Sept. 7 (Bloomberg) -- China’s interest-rate swaps snapped a four-day decline to rise the most in more than two weeks after the government announced plans to boost infrastructure spending and Europe stepped up efforts to tackle its debt crisis.

China approved proposals to build 2,018 kilometers (1,254 miles) of roads, its second major construction project unveiled this week, according to statements posted yesterday on the National Development & Reform Commission’s website. European Central Bank President Mario Draghi said yesterday policy makers agreed to an unlimited debt-purchase program to reduce interest rates for struggling euro-area nations and fight speculation of a breakup of the common currency.

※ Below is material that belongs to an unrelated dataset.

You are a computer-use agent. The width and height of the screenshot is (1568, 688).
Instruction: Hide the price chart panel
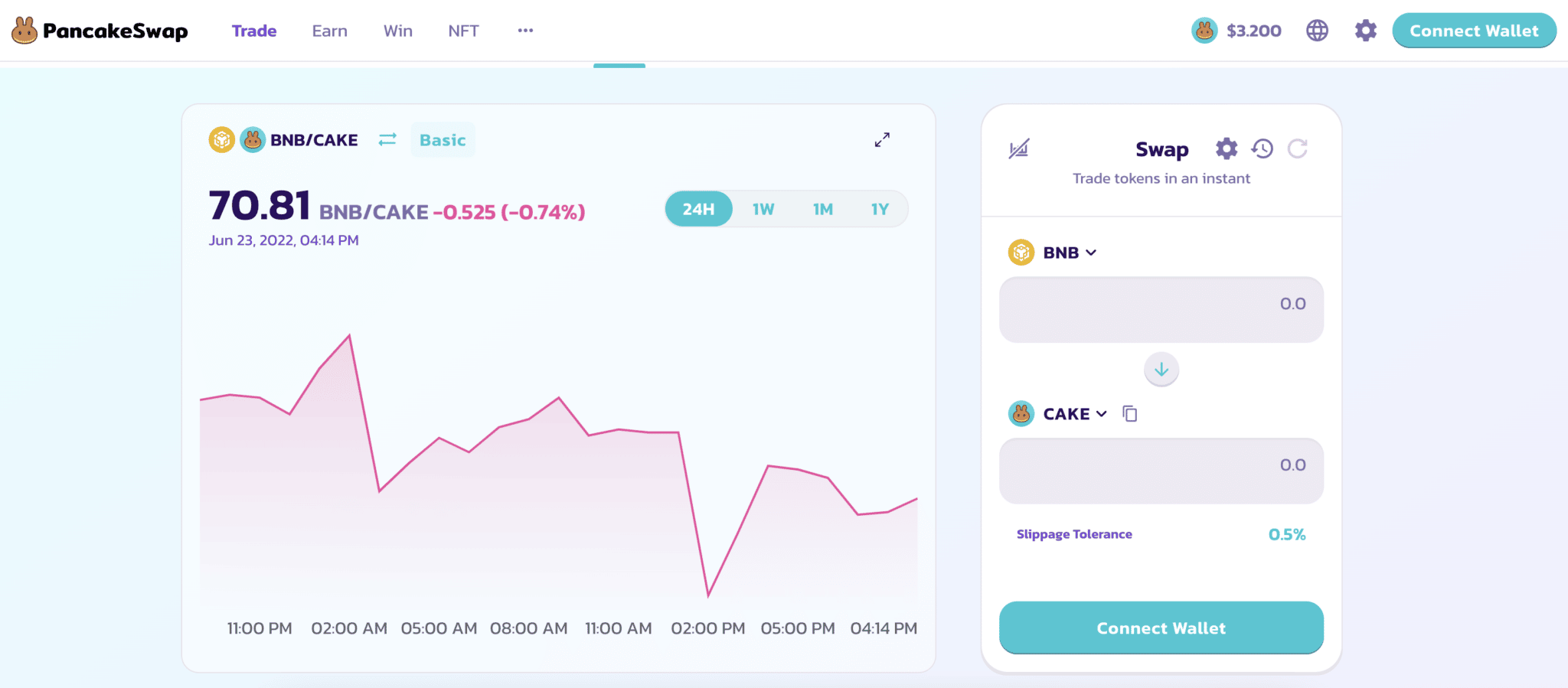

“The ECB bond-buying plan means a better global growth outlook,” said Dariusz Kowalczyk, a strategist at Credit Agricole CIB in Hong Kong. “NDRC infrastructure approvals mean the same and liquidity seems tighter after the central bank didn’t sell enough reverse-repurchase contracts this week.”

The one-year swap, the fixed cost to receive the seven-day repurchase rate, climbed eight basis points to 3.10 percent in Shanghai, according to data compiled by Bloomberg. That’s the biggest increase since Aug. 22. It fell three basis points since Aug. 31, the second weekly decline.

The People’s Bank of China conducted 20 billion yuan ($3.2 billion) of seven-day reverse-repurchase agreements yesterday at a yield of 3.35 percent, according to a statement posted on its website. The central bank also injected 20 billion yuan via 14-day contracts at 3.5 percent.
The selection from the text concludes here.